All arguments are validated with json_schemer before a handler is called:

  • Required fields must exist
  • Types must match (string, integer, enum, etc.)
  • No unexpected fields are allowed

This keeps your backend safe.

3) Idempotency

When creating resources, an idempotency key is generated with:

"chat-<thread_id>-#{SecureRandom.hex(6)}"
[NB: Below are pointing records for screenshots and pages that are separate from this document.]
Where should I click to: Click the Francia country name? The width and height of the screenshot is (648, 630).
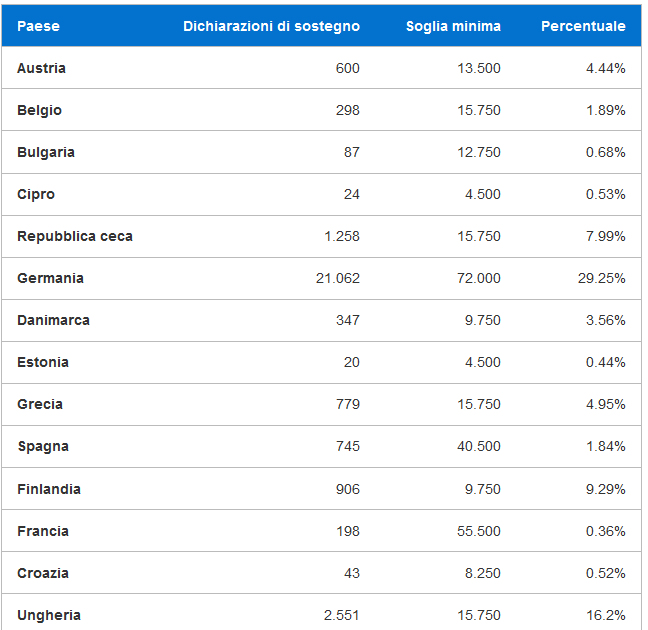pyautogui.click(x=43, y=531)
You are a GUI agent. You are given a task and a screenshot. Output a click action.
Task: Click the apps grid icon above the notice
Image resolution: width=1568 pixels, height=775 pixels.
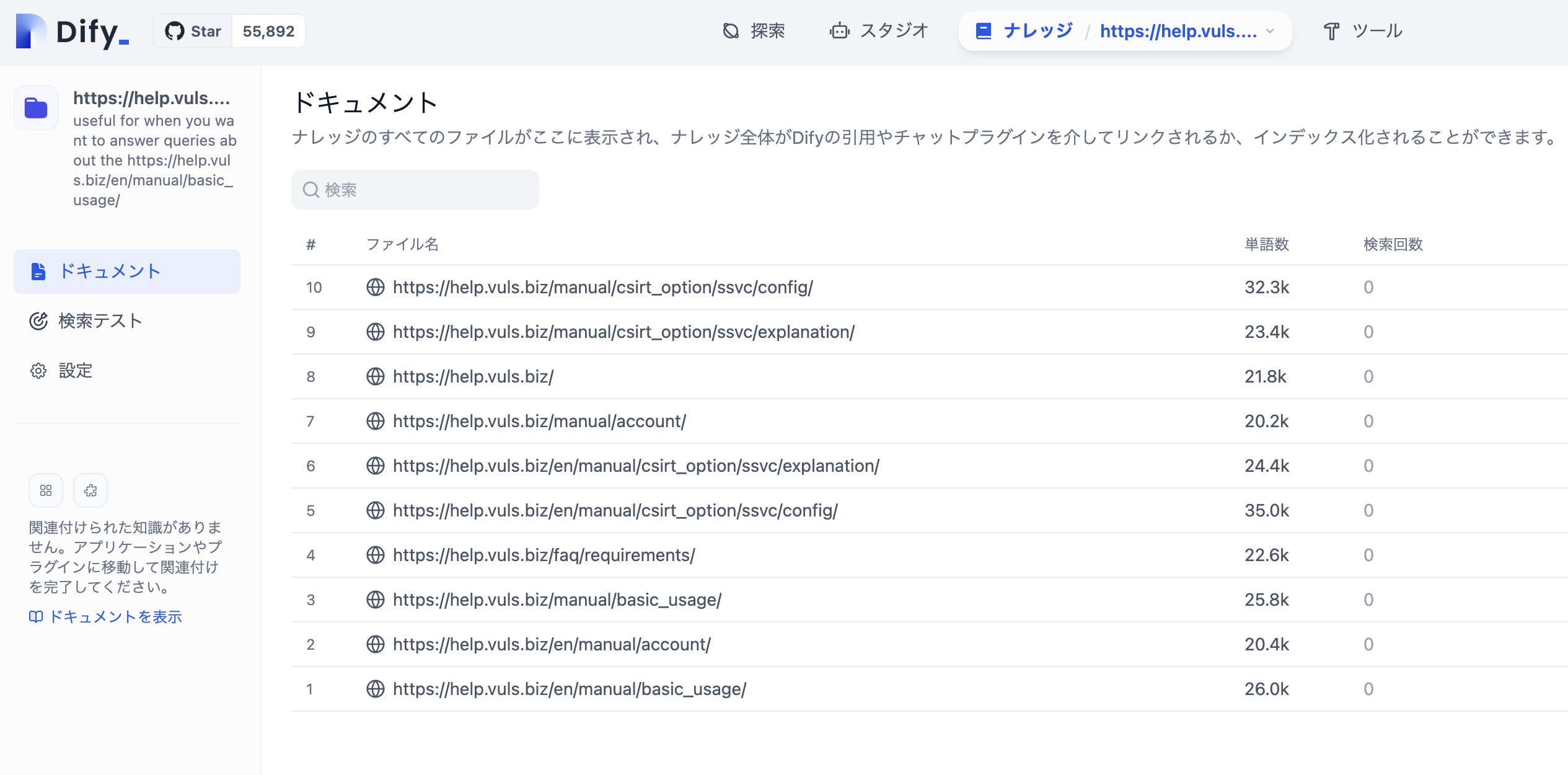[x=45, y=490]
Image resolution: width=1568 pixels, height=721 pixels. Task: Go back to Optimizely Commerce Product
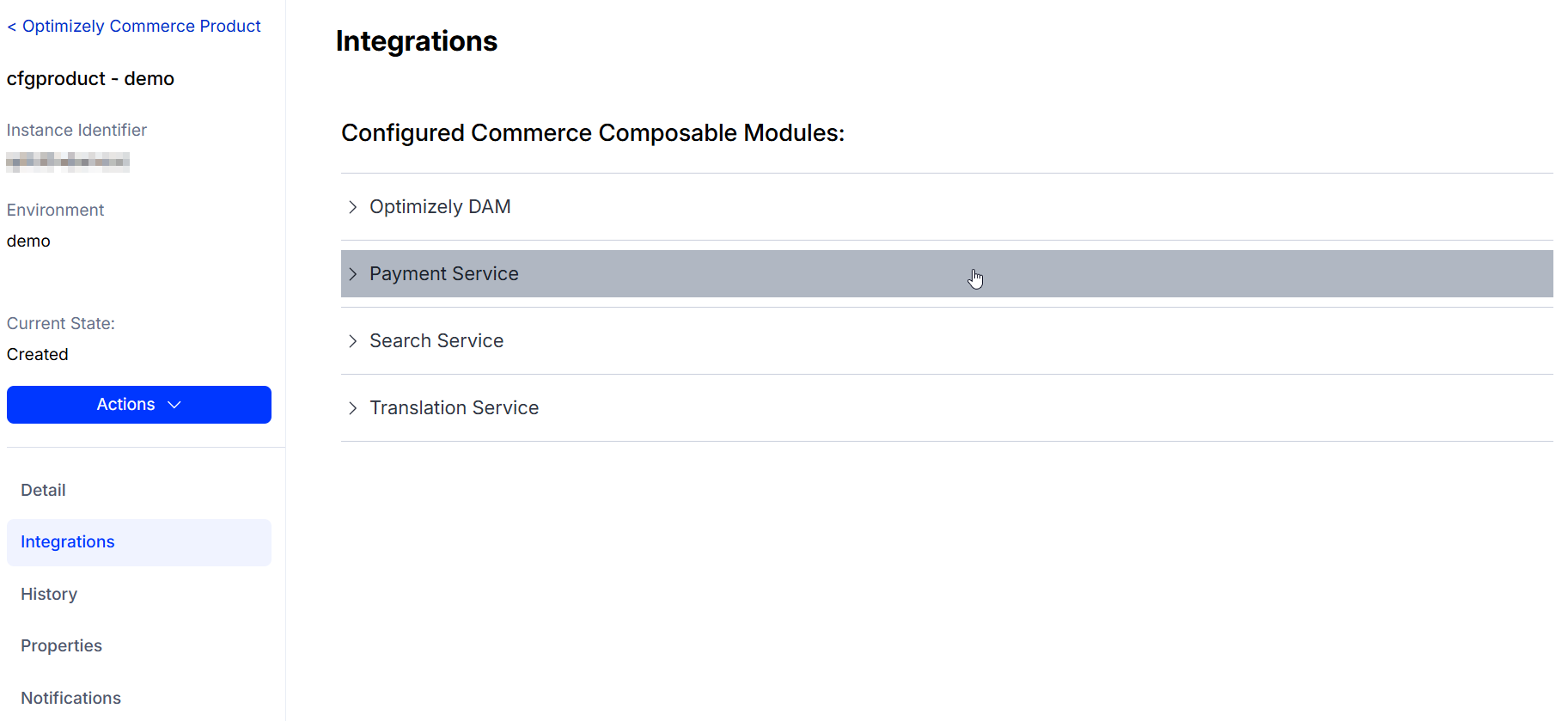coord(133,26)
This ensures the same request doesn’t create duplicates.

4) Orchestrator

The orchestrator coordinates everything:

  • Supplies registered tools to the LLM
  • Tracks conversation state and tool results
  • Parses LLM output (text vs. function call)
  • Validates arguments and calls the handler
  • Stores tool results in memory

This is what lets the AI ask for missing fields naturally.

5) Adapters

Adapters handle communication with the LLM.
Currently there’s an OpenAIAdapter that:

  • Sends prompts, tools, and messages to OpenAI
  • Parses responses (tool_calls or legacy function_call)
  • Wraps tool results for reuse in the conversation

Other adapters could be added later for Anthropic, Mistral, or local LLMs.

6) StoreMemory

A simple in-memory store for tool results by thread.
In production, this could be replaced by Redis or a database.


End-to-End Flow

  1. User says: "I want a red race car toy for $12".
  2. LLM identifies intent: "create_toy_v1".
  3. LLM fills slots: price = 1200, color = red. Missing: name, category.
  4. LLM asks user: “What’s the name?” → “Supra”.
  5. LLM asks user: “Is the category car?” → “make it lego”.
  6. Arguments validated by Validators.
  7. Handler executes with args + context + idempotency key.
  8. Result returned: structured hash (toy ID, name, category, etc.).
  9. Assistant replies: ✅ Toy created.

Use in your app

  • Define tools (schemas + handlers).
  • Register them in the Registry.
  • Wire the Orchestrator with an Adapter and a Store.
  • Pass messages into orchestrator.step.
  • Handle either assistant replies or tool execution results.